On 2020-08-05 19:55:49 -0400, Alvaro Herrera wrote: > ... which means the flag I had added two days earlier has never been > used for anything. We've carried the flag forward to this day for > almost 13 years, dutifully turning it on and off ... but never checking > it anywhere. > > I propose to remove it, as in the attached patch.
I'm mildly against that, because I'd really like to start making use of the flag. Not so much for cancellations, but to avoid the drastic impact analyze has on bloat. In OLTP workloads with big tables, and without disabled cost limiting for analyze (or slow IO), the snapshot that analyze holds is often by far the transaction with the oldest xmin.
It's not entirely trivial to fix (just ignoring it could lead to detoasting issues), but also not that.

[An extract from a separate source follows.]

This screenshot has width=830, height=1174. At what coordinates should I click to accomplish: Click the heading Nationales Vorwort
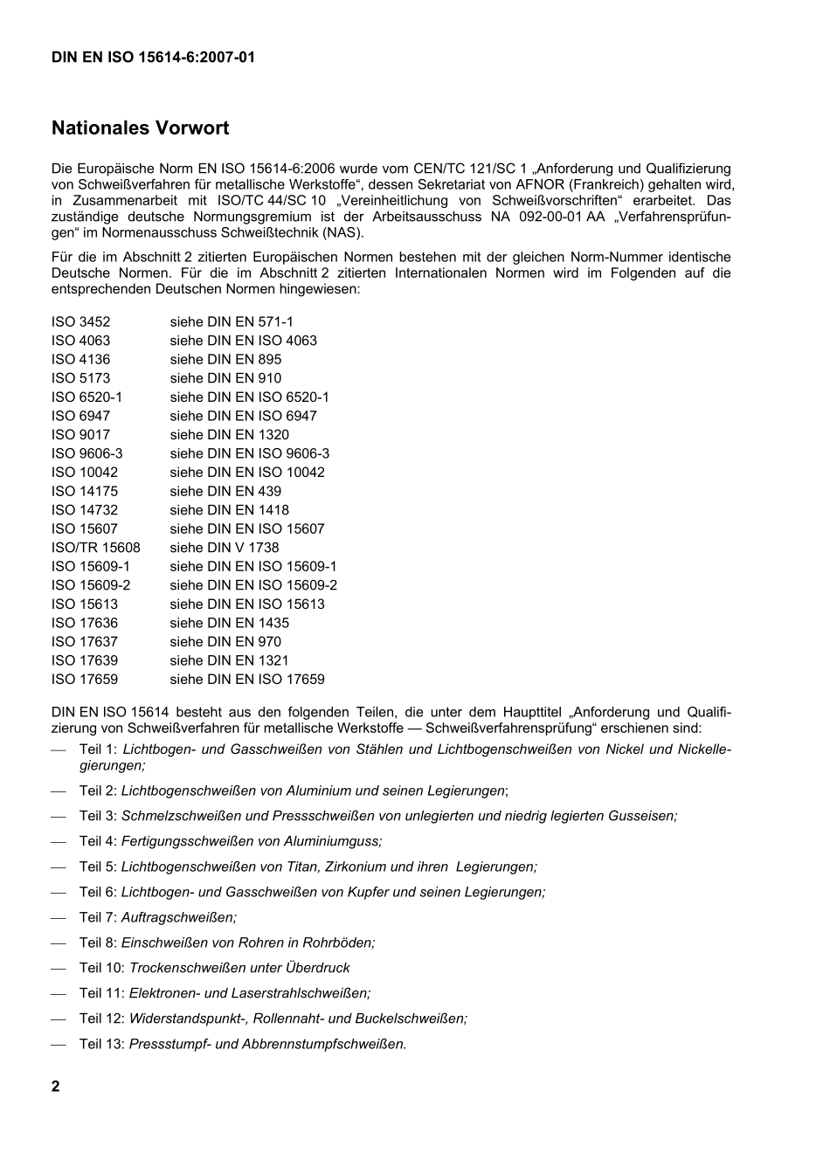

Only mildly against because it'd not be hard to reintroduce once we need it.
Good points, both.
The most obvious way to avoid long analyze snapshots is to make the analysis take multiple snapshots as it runs, rather than try to invent some clever way of ignoring the analyze snapshots (which as Alvaro points out, we never did). All we need to do is to have an analyze snapshot last for at most N rows, but keep scanning until we have the desired sample size. Doing that would mean the analyze sample wouldn't come from a single snapshot, but then who cares? There is no requirement for consistency - the sample would be arguably *more* stable because it comes from multiple points in time, not just one.